A new study The University of Toronto Health Network (UHN) has a group of research hospitals running in the city that may change our approach to treatment in an area of growing concern in human health. Dr. The study, led by Heather Ross, will examine whether the Apple Watch can provide early warnings about potential deteriorating health for patients following heart failure events.
The study, which eventually aims to spread to about 200 patients, and which has already enrolled multiple participants from age 25 to 90, and Apple Watch Series 6 to monitor the signs, including heart rate, of different demographics And will use its onboard sensor. , Blood oxygen, normal activity level, overall performance during a six-minute walk test and more. Researchers led by Ross compared this data to more formal clinical trials conducted by clinicians to monitor the recovery of heart failure patients during routine, regular, timely check-ups Will do with measurements.
The hope is that Ross and his team will be able to identify correlations between the signs they are seeing from Apple Watch data, and the information gathered from proven therapeutic diagnostic and monitoring tools. If they can verify that the Apple Watch accurately reflects what is happening to the heart failure patient’s health, it has tremendous potential for treatment and care.
Ross told me in an interview, “In the US, there are about six and a half million adults with heart failure.” “At age 40, one in five people in North America will develop heart failure. And average life expectancy [following heart failure] Still on tremendous impact on quality of life, measured in about 2.1 years. “
Heart failure is in the form of a “growing epidemic”, Ross says, at a cost of “currently $ 30 billion per year in the US” for the health care system. A significant portion of that cost can come from the necessary care when conditions deteriorate for preventable reasons – which can be avoided by changes in the patient’s behavior, if only implemented at the right time. Ross told me that at present, the paradigm of care for heat failure patients is “episodic” – meaning it occurs at intervals of three or six months, when patients visit a physician’s office or clinic, which Do a jealousy of tests using the necessary equipment. Like a nurse practitioner, monitoring should be done by a trained professional.
“If you think about the paradigm to a certain degree, we’ve moved it backwards,” Ross said. “So in our thinking, the idea is really how we monitor patients’ continuous style in a relatively unobtrusive way that will allow us to detect changes in the patient’s condition before actually coming to the hospital. So this is where the opportunity with Apple is tremendous.
Ross said current estimates suggest that about 50% of hospitalized patients can be completely avoided through steps including improved self-care, such as following a prescribed medicinal diet, accurate symptom monitoring, Dietary intake monitoring and more. Apple’s vice president of health, Dr. Sumbul Desai echoed the feeling that activism is the key element to better standards and better long-term results.
“In a very health, medical world, the focus is on reactive responses to conditions,” she said in an interview. “The idea of being a little more active than the way we think about our health is really empowering and we are really excited about where we should be headed. We think it is important to really start grounding us in science with these studies, but, in fact, the potential for this is something we want to deal with. “
Desai has led Apple’s health initiative for just under four years, and spent most of her career working on both the academic and clinical side before Stanford (where she remains an associate professor). She knows first-hand the value of continuing care, and said the study is representative of the potential that the company sees in the Apple Watch’s role in the daily health of individuals.

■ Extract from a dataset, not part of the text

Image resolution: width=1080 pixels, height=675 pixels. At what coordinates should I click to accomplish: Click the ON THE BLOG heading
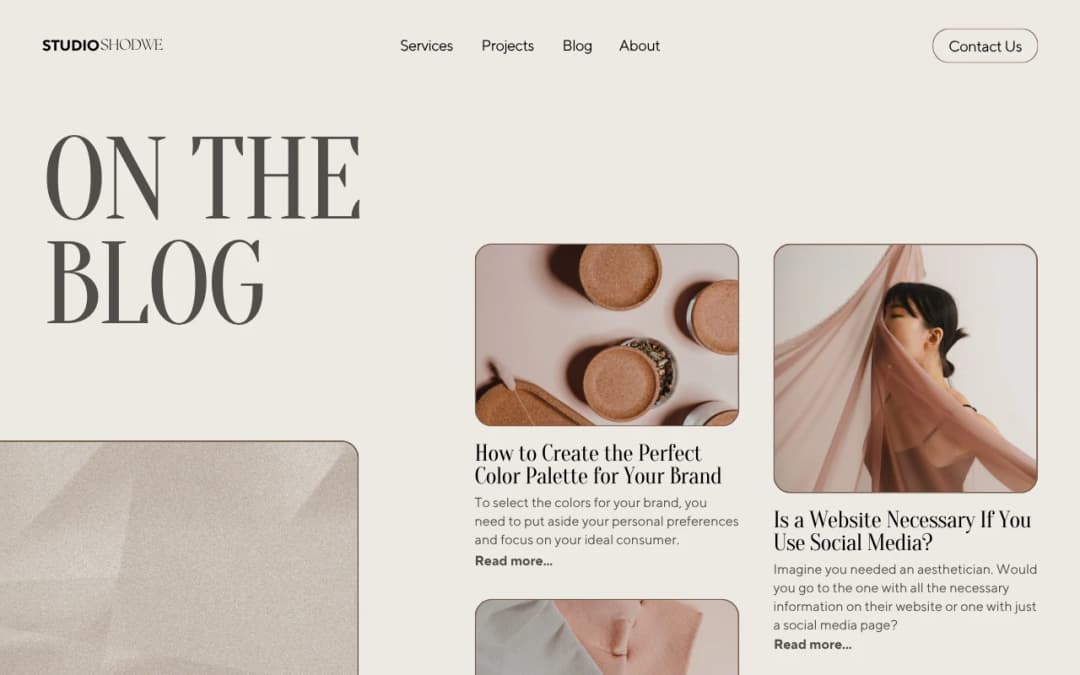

“They said that the ability to snapshot a person as they are living their everyday lives is very useful,” she said. “As a physician, part of your conversation is’ tell me what’s going on when you’re not in the clinic.” To be able to have some of that data at your fingertips and that part of your conversation really enhances your engagement with your patients. We believe that insights can be provided in ways that have not been done before and we are really excited to see what else we are learning in this specific area, but we are already seeing both users and practitioners Hearing from how valuable it is. “
Ross and Desai both highlighted the value of the Apple Watch as a consumer-friendly tool that is easy to install and learn, and that serves a variety of purposes beyond health and fitness, its potential in a continuing care paradigm As a major component of.
“We really believe that people should be able to play a more active role in managing their wellbeing and Apple Watch, in particular, we find – and are really proud of – a powerful health and wellness tool because that’s what Tools that you Desai said can connect with loved ones and also support the safety of messages, motivate you to stay healthy to stay more up-to-speed and provide important information on your overall well-being.
“It’s a powerful health care tool that’s been tied into a device that people just love for all the reasons that Sumbul has said,” Ross said. “But it is also a powerful diagnostic tool. So this is the consumer platform that I think would make this a potentially invincible tool, if we can properly evaluate it, which we are doing in this partnership. “
The study, which is targeting 200 participants, and enrolling more every day, will undergo active monitoring for three months, followed by two years to examine data collected relative to patient outcomes. All data collected is stored in fully encrypted form (Ross has pointed to Apple’s privacy track record as another benefit of being a partner) and anyone can participate, One can opt-out at any point during research.
Even once the results are out, it will be the first step in a larger process of verification, but Ross said that ultimately “we hope to improve access and equal care,” changing the fundamental approach we How to think heart failure and treatment.